Abstract
The study was carried out to explore the effects of social comparison on life satisfaction. Although the results were not statistically significant enough to prove that downward social comparison led to higher life satisfaction than upward social comparison, a second study was proposed to make amendments to the limitations of the first study. Some amendments include increasing the effect of the manipulation on the participants and choosing a different sampling method to better represent the population. The new study hopes to yield better results that are statistically significant pertaining to the effects of social comparison on life satisfaction.
Keywords: social comparison, life satisfaction
The Effects of Social Comparison on Life Satisfaction
Social comparison theory is a framework for understanding how individuals form self-perceptions and direct their behaviors (Festinger, 1954). Three fundamental human motives determine the kind of social comparison. When people are interested in an accurate self-assessment, they seek to compare with similar others, resulting in lateral social comparison. When people are motivated for self-improvement, they seek to compare with others better than them, resulting in upward social comparison.
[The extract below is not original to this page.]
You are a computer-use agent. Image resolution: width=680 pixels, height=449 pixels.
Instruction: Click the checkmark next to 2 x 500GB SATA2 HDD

When people are facing threats to their well-being, they seek to compare with less fortunate others, resulting in downward social comparison (Wheeler, 2000).
Life satisfaction is an individual’s cognitive appraisal of the quality of one's life (Huebner, Suldo, Smith, & McKnight, 2004). Regarded as the most stable aspect of subjective well-being (Diener, Lucas, & Oishi, 2002), life satisfaction judgments can refer to either global satisfaction or satisfaction with the important domains of an individual’s life (Seligson, Huebner, & Valois, 2003).